Re: [PATCH v5] Randomized slab caches for kmalloc()

From: Dennis Zhou
Date: Fri Jul 14 2023 - 05:09:12 EST


Hello,

On Fri, Jul 14, 2023 at 10:31:35AM +0200, Vlastimil Babka wrote:
> +CC also percpu maintainers for awareness/review of the percpu.h changes
>
> On 7/14/23 08:44, GONG, Ruiqi wrote:
> > When exploiting memory vulnerabilities, "heap spraying" is a common
> > technique targeting those related to dynamic memory allocation (i.e. the
> > "heap"), and it plays an important role in a successful exploitation.
> > Basically, it is to overwrite the memory area of vulnerable object by
> > triggering allocation in other subsystems or modules and therefore
> > getting a reference to the targeted memory location. It's usable on
> > various types of vulnerablity including use after free (UAF), heap out-
> > of-bound write and etc.
> >
> > There are (at least) two reasons why the heap can be sprayed: 1) generic
> > slab caches are shared among different subsystems and modules, and
> > 2) dedicated slab caches could be merged with the generic ones.
> > Currently these two factors cannot be prevented at a low cost: the first
> > one is a widely used memory allocation mechanism, and shutting down slab
> > merging completely via `slub_nomerge` would be overkill.
> >
> > To efficiently prevent heap spraying, we propose the following approach:
> > to create multiple copies of generic slab caches that will never be
> > merged, and random one of them will be used at allocation. The random
> > selection is based on the address of code that calls `kmalloc()`, which
> > means it is static at runtime (rather than dynamically determined at
> > each time of allocation, which could be bypassed by repeatedly spraying
> > in brute force). In other words, the randomness of cache selection will
> > be with respect to the code address rather than time, i.e. allocations
> > in different code paths would most likely pick different caches,
> > although kmalloc() at each place would use the same cache copy whenever
> > it is executed. In this way, the vulnerable object and memory allocated
> > in other subsystems and modules will (most probably) be on different
> > slab caches, which prevents the object from being sprayed.

Raw records:
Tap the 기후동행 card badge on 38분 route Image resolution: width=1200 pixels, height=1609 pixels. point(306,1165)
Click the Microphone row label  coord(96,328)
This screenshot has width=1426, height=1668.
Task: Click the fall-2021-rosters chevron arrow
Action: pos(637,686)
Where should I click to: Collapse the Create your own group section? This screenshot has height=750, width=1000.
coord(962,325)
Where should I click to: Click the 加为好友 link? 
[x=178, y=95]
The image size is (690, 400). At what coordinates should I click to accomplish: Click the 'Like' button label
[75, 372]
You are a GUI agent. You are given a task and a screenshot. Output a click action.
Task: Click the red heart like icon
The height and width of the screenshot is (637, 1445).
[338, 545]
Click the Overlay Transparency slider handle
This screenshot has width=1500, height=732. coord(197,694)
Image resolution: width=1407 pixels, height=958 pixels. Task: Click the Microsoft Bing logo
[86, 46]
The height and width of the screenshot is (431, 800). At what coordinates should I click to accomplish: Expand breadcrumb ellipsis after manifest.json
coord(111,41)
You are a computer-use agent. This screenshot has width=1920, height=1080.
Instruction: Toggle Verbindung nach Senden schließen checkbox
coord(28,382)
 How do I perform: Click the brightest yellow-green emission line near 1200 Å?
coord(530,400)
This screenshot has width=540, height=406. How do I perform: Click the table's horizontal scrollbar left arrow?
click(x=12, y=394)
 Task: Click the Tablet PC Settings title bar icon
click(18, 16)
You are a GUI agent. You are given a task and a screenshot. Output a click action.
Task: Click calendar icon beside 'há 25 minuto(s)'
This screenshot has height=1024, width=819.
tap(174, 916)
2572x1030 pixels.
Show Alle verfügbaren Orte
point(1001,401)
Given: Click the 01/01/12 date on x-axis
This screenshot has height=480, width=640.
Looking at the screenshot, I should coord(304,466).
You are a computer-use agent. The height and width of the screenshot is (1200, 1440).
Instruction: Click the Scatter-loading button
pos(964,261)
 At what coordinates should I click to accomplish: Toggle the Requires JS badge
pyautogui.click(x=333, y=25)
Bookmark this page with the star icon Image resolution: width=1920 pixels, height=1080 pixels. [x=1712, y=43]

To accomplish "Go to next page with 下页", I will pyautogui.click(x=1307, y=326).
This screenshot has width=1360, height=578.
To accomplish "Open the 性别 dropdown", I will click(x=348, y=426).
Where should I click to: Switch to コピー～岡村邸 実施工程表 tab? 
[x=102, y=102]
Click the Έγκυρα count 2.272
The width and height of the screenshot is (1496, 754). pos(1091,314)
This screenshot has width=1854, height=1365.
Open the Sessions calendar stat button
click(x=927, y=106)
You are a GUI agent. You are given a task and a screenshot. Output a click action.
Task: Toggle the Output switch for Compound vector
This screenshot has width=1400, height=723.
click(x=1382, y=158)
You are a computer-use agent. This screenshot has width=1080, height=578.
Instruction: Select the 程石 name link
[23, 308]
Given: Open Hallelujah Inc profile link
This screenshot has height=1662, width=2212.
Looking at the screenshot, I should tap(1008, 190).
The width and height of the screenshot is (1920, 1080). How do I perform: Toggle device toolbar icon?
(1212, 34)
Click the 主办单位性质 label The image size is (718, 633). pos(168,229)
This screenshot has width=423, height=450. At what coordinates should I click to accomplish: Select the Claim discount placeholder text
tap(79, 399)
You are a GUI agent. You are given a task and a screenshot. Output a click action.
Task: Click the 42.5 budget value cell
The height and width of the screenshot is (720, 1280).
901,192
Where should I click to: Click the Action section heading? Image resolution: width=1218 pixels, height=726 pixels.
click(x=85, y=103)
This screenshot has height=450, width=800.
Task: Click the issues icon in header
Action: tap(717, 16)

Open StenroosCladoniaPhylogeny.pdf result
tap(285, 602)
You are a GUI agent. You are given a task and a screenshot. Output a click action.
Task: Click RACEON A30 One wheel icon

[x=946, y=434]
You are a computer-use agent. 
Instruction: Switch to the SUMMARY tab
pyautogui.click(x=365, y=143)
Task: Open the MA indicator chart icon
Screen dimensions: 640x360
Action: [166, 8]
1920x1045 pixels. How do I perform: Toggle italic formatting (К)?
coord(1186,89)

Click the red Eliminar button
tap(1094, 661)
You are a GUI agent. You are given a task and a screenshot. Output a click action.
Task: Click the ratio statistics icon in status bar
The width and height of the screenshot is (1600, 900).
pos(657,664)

▶ **GIVEN INSTRUCTION A**: Print the portion of the patch discussion from "From: Dennis Zhou" up to and including "a successful exploitation.".
▶ **GIVEN INSTRUCTION B**: In the records, update the lines from the line with "Given: Click the 01/01/12 date on x-axis" up to and including the line with "pos(964,261)" by replacing "Scatter-loading" with "Scatter-gather". Return only those lines.

▶ **SOLUTION A**:
From: Dennis Zhou
Date: Fri Jul 14 2023 - 05:09:12 EST


Hello,

On Fri, Jul 14, 2023 at 10:31:35AM +0200, Vlastimil Babka wrote:
> +CC also percpu maintainers for awareness/review of the percpu.h changes
>
> On 7/14/23 08:44, GONG, Ruiqi wrote:
> > When exploiting memory vulnerabilities, "heap spraying" is a common
> > technique targeting those related to dynamic memory allocation (i.e. the
> > "heap"), and it plays an important role in a successful exploitation.

▶ **SOLUTION B**:
Given: Click the 01/01/12 date on x-axis
This screenshot has height=480, width=640.
Looking at the screenshot, I should coord(304,466).
You are a computer-use agent. The height and width of the screenshot is (1200, 1440).
Instruction: Click the Scatter-gather button
pos(964,261)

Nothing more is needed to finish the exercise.